**Your assignment:**
Could you copy the lines below exactly, leaving none out?

Items listed in a dataset:
-*-*-
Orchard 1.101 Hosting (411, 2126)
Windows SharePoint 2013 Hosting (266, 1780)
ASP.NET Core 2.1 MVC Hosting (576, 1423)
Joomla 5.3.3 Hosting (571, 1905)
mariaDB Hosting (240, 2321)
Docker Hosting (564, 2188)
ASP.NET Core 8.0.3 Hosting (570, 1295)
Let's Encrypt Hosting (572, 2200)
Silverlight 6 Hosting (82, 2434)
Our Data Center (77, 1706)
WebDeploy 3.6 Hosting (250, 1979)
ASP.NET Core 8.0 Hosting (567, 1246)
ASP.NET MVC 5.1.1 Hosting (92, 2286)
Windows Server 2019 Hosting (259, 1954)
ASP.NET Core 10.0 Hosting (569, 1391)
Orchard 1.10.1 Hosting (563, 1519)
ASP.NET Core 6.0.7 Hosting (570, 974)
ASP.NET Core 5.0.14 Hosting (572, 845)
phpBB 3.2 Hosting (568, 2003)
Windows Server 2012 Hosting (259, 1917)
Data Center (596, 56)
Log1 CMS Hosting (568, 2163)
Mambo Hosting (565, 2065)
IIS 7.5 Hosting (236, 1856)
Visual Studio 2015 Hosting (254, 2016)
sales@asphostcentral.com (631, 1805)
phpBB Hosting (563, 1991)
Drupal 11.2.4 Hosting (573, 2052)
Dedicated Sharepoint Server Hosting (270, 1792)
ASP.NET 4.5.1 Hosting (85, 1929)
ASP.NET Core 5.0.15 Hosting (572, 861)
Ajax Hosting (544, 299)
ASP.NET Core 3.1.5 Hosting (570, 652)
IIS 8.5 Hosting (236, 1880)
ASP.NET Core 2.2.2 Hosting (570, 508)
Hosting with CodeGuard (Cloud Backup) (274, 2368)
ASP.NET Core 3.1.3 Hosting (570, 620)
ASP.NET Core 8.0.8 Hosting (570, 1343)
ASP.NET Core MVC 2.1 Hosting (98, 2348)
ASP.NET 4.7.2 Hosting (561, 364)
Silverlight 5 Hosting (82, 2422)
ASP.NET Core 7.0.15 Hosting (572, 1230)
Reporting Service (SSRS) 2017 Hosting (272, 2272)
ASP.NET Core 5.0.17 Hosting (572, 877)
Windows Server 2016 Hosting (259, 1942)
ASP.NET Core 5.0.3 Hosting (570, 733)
-*-*-
**Output for this task:**
Orchard 1.101 Hosting (411, 2126)
Windows SharePoint 2013 Hosting (266, 1780)
ASP.NET Core 2.1 MVC Hosting (576, 1423)
Joomla 5.3.3 Hosting (571, 1905)
mariaDB Hosting (240, 2321)
Docker Hosting (564, 2188)
ASP.NET Core 8.0.3 Hosting (570, 1295)
Let's Encrypt Hosting (572, 2200)
Silverlight 6 Hosting (82, 2434)
Our Data Center (77, 1706)
WebDeploy 3.6 Hosting (250, 1979)
ASP.NET Core 8.0 Hosting (567, 1246)
ASP.NET MVC 5.1.1 Hosting (92, 2286)
Windows Server 2019 Hosting (259, 1954)
ASP.NET Core 10.0 Hosting (569, 1391)
Orchard 1.10.1 Hosting (563, 1519)
ASP.NET Core 6.0.7 Hosting (570, 974)
ASP.NET Core 5.0.14 Hosting (572, 845)
phpBB 3.2 Hosting (568, 2003)
Windows Server 2012 Hosting (259, 1917)
Data Center (596, 56)
Log1 CMS Hosting (568, 2163)
Mambo Hosting (565, 2065)
IIS 7.5 Hosting (236, 1856)
Visual Studio 2015 Hosting (254, 2016)
sales@asphostcentral.com (631, 1805)
phpBB Hosting (563, 1991)
Drupal 11.2.4 Hosting (573, 2052)
Dedicated Sharepoint Server Hosting (270, 1792)
ASP.NET 4.5.1 Hosting (85, 1929)
ASP.NET Core 5.0.15 Hosting (572, 861)
Ajax Hosting (544, 299)
ASP.NET Core 3.1.5 Hosting (570, 652)
IIS 8.5 Hosting (236, 1880)
ASP.NET Core 2.2.2 Hosting (570, 508)
Hosting with CodeGuard (Cloud Backup) (274, 2368)
ASP.NET Core 3.1.3 Hosting (570, 620)
ASP.NET Core 8.0.8 Hosting (570, 1343)
ASP.NET Core MVC 2.1 Hosting (98, 2348)
ASP.NET 4.7.2 Hosting (561, 364)
Silverlight 5 Hosting (82, 2422)
ASP.NET Core 7.0.15 Hosting (572, 1230)
Reporting Service (SSRS) 2017 Hosting (272, 2272)
ASP.NET Core 5.0.17 Hosting (572, 877)
Windows Server 2016 Hosting (259, 1942)
ASP.NET Core 5.0.3 Hosting (570, 733)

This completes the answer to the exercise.